There is no universal standard for this yet, but current guidance suggests treating high-risk consent and token issuance as separate from ordinary SSO assurance. MFA may still be valuable for session integrity, yet it does little if the attacker convinces a privileged user to authorize a connector or if an admin workflow silently expands access. The edge case that most teams miss is the help desk: a well-crafted reset or verification request can create the same outcome as a stolen password, even though the login itself was never defeated.

In more mature environments, defenders are adding policy checks for consent, just-in-time access for privileged actions, and stronger review of connected apps. Security operations can also use incident patterns from Salesloft OAuth token breach and the AI-driven threat intelligence in Anthropic — first AI-orchestrated cyber espionage campaign report to understand how persuasion, automation, and delegated trust combine. The hardest cases are environments with weak admin separation and broad third-party integrations, because the attacker can convert one trusted approval into durable data access.

Standards & Framework Alignment

This section maps relevant standards and security frameworks to the operational risks and controls described in this guidance.

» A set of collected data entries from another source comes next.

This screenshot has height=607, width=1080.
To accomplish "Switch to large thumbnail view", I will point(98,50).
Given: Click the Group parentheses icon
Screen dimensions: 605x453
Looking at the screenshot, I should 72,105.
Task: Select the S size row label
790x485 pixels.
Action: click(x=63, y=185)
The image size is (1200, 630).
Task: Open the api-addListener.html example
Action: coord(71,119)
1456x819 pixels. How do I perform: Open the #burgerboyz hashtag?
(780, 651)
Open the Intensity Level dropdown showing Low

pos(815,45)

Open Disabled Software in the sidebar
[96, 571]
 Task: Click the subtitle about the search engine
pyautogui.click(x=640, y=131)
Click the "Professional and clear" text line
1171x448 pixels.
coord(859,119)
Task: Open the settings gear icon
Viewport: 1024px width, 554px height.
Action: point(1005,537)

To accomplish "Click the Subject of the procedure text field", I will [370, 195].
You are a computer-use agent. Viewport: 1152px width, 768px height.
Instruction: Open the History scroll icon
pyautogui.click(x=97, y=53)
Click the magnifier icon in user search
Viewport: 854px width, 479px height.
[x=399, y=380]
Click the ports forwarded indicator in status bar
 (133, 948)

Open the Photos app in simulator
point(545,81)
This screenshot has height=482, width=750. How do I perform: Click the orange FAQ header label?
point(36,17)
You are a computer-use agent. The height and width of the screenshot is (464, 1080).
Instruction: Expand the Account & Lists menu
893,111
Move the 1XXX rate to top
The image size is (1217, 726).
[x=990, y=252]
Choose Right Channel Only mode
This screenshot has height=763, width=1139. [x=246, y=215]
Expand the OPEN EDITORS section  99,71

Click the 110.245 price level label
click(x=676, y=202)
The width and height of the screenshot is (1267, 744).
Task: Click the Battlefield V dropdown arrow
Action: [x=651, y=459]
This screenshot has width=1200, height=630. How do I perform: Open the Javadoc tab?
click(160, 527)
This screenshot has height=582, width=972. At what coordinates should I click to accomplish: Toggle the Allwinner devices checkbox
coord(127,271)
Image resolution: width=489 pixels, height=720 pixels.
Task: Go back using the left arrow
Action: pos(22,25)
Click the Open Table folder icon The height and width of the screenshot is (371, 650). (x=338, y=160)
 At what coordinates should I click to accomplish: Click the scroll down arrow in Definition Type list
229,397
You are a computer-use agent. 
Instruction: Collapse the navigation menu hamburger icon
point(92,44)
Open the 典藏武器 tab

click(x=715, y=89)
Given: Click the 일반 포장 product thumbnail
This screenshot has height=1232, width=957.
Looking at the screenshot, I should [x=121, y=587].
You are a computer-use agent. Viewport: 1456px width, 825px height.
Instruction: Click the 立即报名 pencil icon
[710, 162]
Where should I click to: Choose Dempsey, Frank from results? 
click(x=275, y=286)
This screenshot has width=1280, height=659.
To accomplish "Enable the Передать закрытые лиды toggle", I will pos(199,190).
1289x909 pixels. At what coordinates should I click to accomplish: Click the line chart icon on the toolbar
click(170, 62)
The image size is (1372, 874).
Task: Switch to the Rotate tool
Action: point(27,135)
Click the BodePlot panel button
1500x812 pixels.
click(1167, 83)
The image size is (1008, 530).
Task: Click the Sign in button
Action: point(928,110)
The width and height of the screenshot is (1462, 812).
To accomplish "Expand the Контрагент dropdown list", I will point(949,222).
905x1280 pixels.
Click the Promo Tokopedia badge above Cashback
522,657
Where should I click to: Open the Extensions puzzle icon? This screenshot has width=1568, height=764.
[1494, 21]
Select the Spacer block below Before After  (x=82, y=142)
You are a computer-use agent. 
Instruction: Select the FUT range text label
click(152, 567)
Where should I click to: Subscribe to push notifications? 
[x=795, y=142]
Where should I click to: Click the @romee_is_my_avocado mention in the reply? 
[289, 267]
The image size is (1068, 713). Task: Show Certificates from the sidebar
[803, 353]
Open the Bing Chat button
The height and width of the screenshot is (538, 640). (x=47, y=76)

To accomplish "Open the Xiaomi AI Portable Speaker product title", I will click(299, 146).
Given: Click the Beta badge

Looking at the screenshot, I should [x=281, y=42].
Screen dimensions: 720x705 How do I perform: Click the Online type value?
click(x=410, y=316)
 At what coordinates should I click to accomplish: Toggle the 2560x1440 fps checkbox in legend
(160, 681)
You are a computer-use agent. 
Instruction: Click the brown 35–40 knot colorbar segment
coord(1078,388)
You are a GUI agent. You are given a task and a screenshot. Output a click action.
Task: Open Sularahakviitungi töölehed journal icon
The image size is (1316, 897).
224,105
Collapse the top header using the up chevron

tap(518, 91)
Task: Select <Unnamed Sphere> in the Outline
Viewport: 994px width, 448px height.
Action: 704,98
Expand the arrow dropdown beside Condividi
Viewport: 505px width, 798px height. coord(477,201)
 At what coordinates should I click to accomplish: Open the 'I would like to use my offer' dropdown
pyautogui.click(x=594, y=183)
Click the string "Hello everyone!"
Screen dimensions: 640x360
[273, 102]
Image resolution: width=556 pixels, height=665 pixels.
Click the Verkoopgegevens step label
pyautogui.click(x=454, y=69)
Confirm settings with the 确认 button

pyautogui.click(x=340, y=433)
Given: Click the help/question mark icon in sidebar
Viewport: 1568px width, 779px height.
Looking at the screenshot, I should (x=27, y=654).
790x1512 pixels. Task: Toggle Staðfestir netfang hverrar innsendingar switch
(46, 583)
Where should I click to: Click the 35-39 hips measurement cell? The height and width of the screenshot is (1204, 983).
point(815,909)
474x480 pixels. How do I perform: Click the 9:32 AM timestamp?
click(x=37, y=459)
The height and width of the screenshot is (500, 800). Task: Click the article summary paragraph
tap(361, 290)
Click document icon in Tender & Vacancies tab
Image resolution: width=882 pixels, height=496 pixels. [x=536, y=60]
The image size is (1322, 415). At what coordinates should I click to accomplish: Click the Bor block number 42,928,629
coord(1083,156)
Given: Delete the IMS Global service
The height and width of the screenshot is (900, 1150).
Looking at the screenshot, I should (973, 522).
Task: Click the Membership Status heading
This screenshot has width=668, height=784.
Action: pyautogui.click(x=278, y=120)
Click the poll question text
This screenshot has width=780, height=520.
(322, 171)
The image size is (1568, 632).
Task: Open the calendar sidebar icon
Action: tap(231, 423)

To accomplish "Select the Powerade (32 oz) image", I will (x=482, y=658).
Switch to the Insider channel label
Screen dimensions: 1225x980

OWASP Agentic AI Top 10, CSA MAESTRO and OWASP Non-Human Identity Top 10 address the attack and risk surface, while NIST AI RMF and NIST CSF 2.0 set the governance and control requirements practitioners need to meet.

Framework Control / Reference Relevance
OWASP Agentic AI Top 10 A03 Agentic abuse patterns show why trusted actions can be manipulated.
CSA MAESTRO IAM-02 Covers identity and access controls for autonomous or delegated actions.
NIST AI RMF Risk governance must address harmful downstream actions, not only login success.
NIST CSF 2.0 PR.AC-4 Least-privilege and access governance are central to stopping token abuse.
OWASP Non-Human Identity Top 10 NHI-03 OAuth tokens and app secrets are NHIs that need lifecycle control and rotation.

Treat connected apps and tokens as governed identities with scoped approval and revocation.